Looking at CodeXL profiler results, first one waits longer between finish points and some operations don't even seem to be overlapping. Second one shows 3 finish points are all within 3 milliseconds so it is faster and longer parts are overlapped(read+write+compute at the same time).

If there is a way to achieve this with only 1 wait command from host side, there must a "flush" version of it too but I couldn't find.

Is there any way to achieve below picture instead of adding flushes between each pipeline step?

queue1 write checkpoint write    checkpoint write
queue2  -               compute  checkpoint compute checkpoint compute
queue3  -                        checkpoint read    checkpoint read

all checkpoints have to be vertically synchronized and all these actions must not start until a signal is given. Such as:

queue1.ndwrite(...);
queue1.ndcheckpoint(...);
queue1.ndwrite(...);
queue1.ndcheckpoint(...);
queue1.ndwrite(...);
queue2.ndrangekernel(...);
queue2.ndcheckpoint(...);
queue2.ndrangekernel(...);
queue2.ndcheckpoint(...);
queue2.ndrangekernel(...);
queue3.ndread(...);
queue3.ndcheckpoint(...);
queue3.ndread(...);
queue3.ndcheckpoint(...);
queue3.ndread(...);

queue1.flush() 
queue2.flush()
queue3.flush()

queue1.finish()
queue2.finish()
queue3.finish()

checkpoints are all handled in device side and only 3 finish commands are needed from host side(even better,only 1 finish for all queues?)
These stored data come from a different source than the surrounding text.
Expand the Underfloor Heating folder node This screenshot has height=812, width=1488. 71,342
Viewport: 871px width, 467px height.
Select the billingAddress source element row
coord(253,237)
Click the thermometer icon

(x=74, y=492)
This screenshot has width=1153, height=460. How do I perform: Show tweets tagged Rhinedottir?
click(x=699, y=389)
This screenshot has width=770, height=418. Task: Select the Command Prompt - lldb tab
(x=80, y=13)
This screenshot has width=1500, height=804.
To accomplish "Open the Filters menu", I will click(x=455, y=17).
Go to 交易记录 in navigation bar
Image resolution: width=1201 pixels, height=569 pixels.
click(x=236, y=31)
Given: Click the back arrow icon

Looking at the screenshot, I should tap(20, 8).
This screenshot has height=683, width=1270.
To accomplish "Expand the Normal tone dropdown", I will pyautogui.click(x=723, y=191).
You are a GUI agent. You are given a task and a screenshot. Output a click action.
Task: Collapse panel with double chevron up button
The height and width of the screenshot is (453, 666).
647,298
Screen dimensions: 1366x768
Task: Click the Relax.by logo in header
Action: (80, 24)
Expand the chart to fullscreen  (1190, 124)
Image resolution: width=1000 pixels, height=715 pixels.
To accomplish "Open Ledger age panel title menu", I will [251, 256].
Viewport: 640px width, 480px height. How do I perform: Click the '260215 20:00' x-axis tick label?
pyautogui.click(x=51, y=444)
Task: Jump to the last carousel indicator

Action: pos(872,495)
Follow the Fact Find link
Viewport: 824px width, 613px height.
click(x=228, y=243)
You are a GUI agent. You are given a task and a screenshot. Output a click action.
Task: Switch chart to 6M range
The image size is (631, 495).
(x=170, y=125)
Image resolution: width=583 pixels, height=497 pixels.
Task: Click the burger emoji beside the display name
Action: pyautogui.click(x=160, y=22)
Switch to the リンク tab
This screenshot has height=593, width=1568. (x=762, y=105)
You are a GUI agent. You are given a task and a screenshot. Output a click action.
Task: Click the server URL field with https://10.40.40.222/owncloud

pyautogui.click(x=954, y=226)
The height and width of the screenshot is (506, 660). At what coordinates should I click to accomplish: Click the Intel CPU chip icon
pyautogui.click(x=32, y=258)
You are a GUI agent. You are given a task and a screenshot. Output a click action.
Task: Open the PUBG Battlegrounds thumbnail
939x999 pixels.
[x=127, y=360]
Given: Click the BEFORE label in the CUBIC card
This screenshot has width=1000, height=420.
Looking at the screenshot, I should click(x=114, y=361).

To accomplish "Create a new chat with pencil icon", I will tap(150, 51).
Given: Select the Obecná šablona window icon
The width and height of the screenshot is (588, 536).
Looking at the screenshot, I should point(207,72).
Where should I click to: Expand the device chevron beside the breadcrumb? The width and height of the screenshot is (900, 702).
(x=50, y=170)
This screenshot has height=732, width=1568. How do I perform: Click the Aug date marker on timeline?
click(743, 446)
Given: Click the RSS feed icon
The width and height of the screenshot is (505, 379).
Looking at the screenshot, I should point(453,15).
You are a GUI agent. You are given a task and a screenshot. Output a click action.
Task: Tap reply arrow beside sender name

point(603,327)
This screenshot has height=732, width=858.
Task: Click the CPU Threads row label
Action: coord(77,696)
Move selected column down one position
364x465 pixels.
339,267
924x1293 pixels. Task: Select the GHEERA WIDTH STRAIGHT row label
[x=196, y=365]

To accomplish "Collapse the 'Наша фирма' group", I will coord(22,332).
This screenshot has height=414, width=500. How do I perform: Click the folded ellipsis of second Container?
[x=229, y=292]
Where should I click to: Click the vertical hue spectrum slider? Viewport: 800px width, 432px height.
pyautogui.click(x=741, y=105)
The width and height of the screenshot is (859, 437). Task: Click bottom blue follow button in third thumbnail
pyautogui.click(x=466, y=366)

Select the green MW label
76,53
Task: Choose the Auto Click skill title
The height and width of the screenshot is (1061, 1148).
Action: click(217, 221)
How I bind 3 queues to 3 events with "clWaitForEvents(3, evt_);" for now is:

hCommandQueue->commandQueue.enqueueBarrierWithWaitList(NULL, &evt[0]);
hCommandQueue2->commandQueue.enqueueBarrierWithWaitList(NULL, &evt[1]);
hCommandQueue3->commandQueue.enqueueBarrierWithWaitList(NULL, &evt[2]);

if this "enqueue barrier" can talk with other queues, how could I achieve that? Do I need to keep host-side events alive until all queues are finished or can I delete them or re-use them later? From the documentation, it seems like first barrier's event can be put to second queue and second one's barrier event can be put to third one along with first one's event so maybe it is like:

hCommandQueue->commandQueue.enqueueBarrierWithWaitList(NULL, &evt[0]);
hCommandQueue2->commandQueue.enqueueBarrierWithWaitList(evt_0, &evt[1]);
hCommandQueue3->commandQueue.enqueueBarrierWithWaitList(evt_0_and_1, &evt[2]);

in the end wait for only evt[2] maybe or using only 1 same event for all:

hCommandQueue->commandQueue.enqueueBarrierWithWaitList(sameEvt, &evt[0]);
hCommandQueue2->commandQueue.enqueueBarrierWithWaitList(sameEvt, &evt[1]);
hCommandQueue3->commandQueue.enqueueBarrierWithWaitList(sameEvt, &evt[2]);

where to get sameEvt object?

anyone tried this? Should I start all queues with a barrier so they dont start until I raise some event from host side or lazy-executions of "enqueue" is %100 trustable to "not to start until I flush/finish" them? How do I raise an event from host to device(sameEvt doesn't have a "raise" function, is it clCreateUserEvent?)?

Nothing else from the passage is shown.